Background

The thermal propagation of a module experiences following stages: Heat accumulation after cell thermal abuse, cell thermal runaway and then module thermal runaway. Thermal runaway from a single cell is not influential; however, when the heat spread to other cells, the propagation will cause a domino effect, leading to the thermal runaway of the whole module, releasing massive energy. Figure 1 shows the result of thermal runaway test. The module is on fire due to irresistible propagation.

The heat conductivity inner a cell will be different according to different directions. The coefficient of heat conductivity will be higher in the direction parallel with the roll core of a cell; while the direction that is vertical to the roll core has lower conductivity. Therefore thermal spread from side to side between cells is faster than it does through tabs to cells. Therefore the propagation can be seen as a one-dimension propagation. As battery modules are designed for higher energy density, the space between cells is getting smaller, which will worsen thermal propagation. Therefore, suppressing or blocking the spread of heat in the module will be considered as an effective way to decrease hazards. 

The way to suppress thermal runaway in a module

We can restrain thermal runaway actively or passively.

Active suppress

Active thermal spread suppression is mostly based on thermal management system, like:

1) Set cooling pipes on the bottom or the inner sides of a module, and fill with cooling liquid. The flowing of cooling liquid can effectively decrease the propagation.

2) Set up fire extinction pipes on the top a module. When there’s thermal runaway, the high temperature gas released from battery will trigger the pipes to spray out extinguishant to suppress propagation.

However, a thermal management requires extra components, lead to higher cost and lower energy density. There’s also possibility that the management system may not take effect.

Passive suppression

Passive suppression works by blocking propagation through adiabatic material between thermal runaway cells and normal cells.

Normally the material should feature in:

1. Low thermal conductivity. This is to lower the speed of heat spreading.
2. High temperature resistance. The material should not resolve under high temperature and lose the ability of thermal resistance.
3. Low density. This is to lower the influence of volume-energy rate and mass-energy rate.

The ideal material can meanwhile block the heat spreading as well as absorb the heat.

Analysis on material

• Aerogel

Aerogel is named as “the lightest heat insulation material”. It is well performed in heat insulation and weigh light. It is widely used in battery module for thermal propagation protection. There are many kinds of aerogel, like silicon dioxide aerogel, aerogel, glass fiber aerogel and pre-oxidized fiber. Aerogel heat insulation layer of different materials have various impact on thermal runaway. This is because the variety of thermal conductivity coefficient, which is highly related to its micro structure. Figure 2 shows SEM appearance of different material before and after burn.

Research shows that though fiber heat insulation is lower in price, the performance of blocking heat propagation is worse than aerogel material. Among different kinds of aerogel materials, pre-oxidized fiber aerogel perform the best, as it maintains the structure after burn. Ceramic fiber aerogel also performs well in heat insulation.

• Phase change material

Phase change material is also widely used for suppressing thermal runaway propagation due to its storing heat. Wax is a common PCM, with stable phase change temperature. During thermal runaway, heat is massively released. Therefore PCM should have high performance of absorbing heat. However, wax has low heat conductivity, which will influence heat absorbing. To promote its performance, researchers try to combine wax with other materials, like adding metal particle, use metal foam to load PCM, add graphite, carbon nano tube or expanded graphite, etc. Expanded graphite can also restrain the flame caused by thermal runaway.

Hydrophilic polymer is also a kind of PCM for restraining thermal runway. Common hydrophilic polymer materials are: colloidal silicon dioxide, saturated calcium chloride solution, Tetraethyl phosphate, tetraphenyl hydrogen phosphate, sodium polyacrylate, etc.

•  Hybrid material

Thermal runaway cannot be restrained if we only rely on aerogel. To successfully insulate the heat, we need to combine the aerogel with PCM.

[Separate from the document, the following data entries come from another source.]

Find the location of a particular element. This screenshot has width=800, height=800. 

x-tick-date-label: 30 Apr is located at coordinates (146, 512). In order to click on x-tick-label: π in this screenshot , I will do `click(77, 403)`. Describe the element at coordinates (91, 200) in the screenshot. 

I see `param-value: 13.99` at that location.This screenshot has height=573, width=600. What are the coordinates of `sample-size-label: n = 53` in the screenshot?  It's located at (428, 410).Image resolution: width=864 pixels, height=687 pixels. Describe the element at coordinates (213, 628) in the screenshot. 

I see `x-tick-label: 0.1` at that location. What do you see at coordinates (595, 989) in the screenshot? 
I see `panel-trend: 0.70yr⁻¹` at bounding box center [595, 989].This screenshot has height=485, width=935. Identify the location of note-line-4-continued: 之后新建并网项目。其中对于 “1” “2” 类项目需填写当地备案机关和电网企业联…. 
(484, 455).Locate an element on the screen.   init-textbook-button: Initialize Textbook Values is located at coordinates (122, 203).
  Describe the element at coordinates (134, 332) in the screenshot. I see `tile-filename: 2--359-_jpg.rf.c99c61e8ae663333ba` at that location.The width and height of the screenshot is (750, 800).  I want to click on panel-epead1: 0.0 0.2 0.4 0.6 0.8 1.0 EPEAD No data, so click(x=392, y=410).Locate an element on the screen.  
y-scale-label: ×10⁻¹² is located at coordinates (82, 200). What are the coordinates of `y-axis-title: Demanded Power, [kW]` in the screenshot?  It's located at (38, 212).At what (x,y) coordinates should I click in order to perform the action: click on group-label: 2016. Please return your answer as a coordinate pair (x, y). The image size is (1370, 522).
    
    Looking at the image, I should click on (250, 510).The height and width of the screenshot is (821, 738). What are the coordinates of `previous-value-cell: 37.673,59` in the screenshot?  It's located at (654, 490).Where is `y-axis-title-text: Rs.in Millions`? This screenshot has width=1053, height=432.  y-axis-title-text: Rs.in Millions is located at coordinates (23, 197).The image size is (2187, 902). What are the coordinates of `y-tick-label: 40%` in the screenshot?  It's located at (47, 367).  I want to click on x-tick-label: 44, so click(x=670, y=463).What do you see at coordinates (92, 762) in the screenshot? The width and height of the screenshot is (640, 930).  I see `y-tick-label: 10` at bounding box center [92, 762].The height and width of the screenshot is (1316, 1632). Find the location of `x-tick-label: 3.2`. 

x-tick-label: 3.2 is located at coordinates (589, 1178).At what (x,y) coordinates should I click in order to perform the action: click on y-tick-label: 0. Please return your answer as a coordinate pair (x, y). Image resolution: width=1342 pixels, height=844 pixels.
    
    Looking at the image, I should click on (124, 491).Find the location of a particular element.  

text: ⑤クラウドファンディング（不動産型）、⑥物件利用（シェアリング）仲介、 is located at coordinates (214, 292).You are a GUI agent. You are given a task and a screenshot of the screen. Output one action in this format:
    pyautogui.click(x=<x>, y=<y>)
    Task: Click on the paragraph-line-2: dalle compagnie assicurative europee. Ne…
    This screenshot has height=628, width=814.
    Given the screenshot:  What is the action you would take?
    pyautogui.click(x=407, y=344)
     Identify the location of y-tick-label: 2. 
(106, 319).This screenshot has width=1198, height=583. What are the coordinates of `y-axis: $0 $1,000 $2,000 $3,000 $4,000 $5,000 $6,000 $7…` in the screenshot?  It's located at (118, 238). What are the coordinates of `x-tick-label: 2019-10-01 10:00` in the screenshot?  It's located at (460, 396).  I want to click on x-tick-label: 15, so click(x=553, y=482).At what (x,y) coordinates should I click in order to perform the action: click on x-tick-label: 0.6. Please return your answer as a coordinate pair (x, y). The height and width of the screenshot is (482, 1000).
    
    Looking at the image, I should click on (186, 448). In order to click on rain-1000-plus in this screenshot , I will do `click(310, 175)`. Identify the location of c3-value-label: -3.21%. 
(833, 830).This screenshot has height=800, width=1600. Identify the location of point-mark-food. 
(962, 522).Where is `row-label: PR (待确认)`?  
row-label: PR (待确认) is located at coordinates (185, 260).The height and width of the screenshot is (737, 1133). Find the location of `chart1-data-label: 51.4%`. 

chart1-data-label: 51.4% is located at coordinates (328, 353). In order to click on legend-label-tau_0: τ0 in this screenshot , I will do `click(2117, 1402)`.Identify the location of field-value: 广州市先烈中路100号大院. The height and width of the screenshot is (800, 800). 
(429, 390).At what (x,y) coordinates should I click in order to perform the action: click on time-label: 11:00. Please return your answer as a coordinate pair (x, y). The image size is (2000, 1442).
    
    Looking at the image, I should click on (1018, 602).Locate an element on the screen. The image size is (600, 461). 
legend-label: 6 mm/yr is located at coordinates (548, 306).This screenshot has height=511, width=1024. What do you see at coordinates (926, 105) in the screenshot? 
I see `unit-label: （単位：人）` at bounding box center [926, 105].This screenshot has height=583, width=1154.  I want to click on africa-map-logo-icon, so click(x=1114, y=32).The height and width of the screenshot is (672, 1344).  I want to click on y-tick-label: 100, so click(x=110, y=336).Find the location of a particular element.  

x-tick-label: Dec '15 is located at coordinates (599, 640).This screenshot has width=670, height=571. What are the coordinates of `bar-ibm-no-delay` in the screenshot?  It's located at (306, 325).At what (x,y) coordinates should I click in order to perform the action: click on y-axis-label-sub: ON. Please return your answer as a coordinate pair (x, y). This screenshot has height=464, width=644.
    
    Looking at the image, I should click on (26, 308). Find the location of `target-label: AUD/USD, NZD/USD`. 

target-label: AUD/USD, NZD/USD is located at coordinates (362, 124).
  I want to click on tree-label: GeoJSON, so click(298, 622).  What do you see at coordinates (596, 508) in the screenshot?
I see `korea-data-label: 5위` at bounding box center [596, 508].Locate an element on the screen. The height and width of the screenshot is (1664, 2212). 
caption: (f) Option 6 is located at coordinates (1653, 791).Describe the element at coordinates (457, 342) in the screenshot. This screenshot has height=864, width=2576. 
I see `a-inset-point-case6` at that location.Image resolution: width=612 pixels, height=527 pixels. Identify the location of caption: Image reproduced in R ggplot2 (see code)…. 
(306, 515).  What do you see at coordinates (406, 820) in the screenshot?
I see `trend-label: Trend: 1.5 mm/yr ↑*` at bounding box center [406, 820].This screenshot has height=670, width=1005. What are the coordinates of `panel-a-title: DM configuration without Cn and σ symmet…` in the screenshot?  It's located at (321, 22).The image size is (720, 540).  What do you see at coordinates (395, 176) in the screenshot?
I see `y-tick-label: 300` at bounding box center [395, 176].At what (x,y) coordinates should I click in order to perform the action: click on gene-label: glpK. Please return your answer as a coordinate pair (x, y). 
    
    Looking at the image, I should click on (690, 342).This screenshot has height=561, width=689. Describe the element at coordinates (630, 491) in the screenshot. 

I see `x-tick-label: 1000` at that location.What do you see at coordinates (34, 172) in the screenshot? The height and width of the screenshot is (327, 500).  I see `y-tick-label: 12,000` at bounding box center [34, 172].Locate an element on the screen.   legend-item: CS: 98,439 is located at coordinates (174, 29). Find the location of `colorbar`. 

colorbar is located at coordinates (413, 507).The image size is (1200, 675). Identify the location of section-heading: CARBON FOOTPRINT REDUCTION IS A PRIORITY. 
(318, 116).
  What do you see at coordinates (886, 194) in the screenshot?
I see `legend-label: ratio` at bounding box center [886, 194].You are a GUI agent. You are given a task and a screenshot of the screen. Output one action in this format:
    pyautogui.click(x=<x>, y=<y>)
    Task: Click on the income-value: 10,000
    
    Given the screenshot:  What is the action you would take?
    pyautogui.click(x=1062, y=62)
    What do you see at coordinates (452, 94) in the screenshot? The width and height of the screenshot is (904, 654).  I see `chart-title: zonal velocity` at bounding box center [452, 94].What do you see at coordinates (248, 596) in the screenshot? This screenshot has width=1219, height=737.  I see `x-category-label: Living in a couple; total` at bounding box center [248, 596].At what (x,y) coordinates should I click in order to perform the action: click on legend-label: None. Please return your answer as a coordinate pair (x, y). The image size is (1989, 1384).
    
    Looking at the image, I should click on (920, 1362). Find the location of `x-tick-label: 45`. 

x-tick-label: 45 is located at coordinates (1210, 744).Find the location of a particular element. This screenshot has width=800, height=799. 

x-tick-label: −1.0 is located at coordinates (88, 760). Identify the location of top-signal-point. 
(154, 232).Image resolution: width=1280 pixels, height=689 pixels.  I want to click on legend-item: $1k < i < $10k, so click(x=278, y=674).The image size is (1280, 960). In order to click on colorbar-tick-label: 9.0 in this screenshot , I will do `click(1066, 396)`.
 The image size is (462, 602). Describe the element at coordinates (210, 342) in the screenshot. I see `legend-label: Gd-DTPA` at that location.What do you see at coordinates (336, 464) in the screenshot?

Besides the hybrid material, we can also construct multi-layer material with various thermal conductivity coefficients in different directions. We can use high thermal conductivity material to conduct the heat out of module, and put heat insulation material between cells to restrict thermal propagation.

Conclusion

To control thermal runaway propagation is a complicated subject. Some manufacturers made some solutions to suppress the heat spreading, but they are still searching for something new, in order to lower the cost and the influence on energy density. We are still focusing on the latest research. There is no “super material” that can totally block thermal runaway. It requires many experiments to get the best solutions.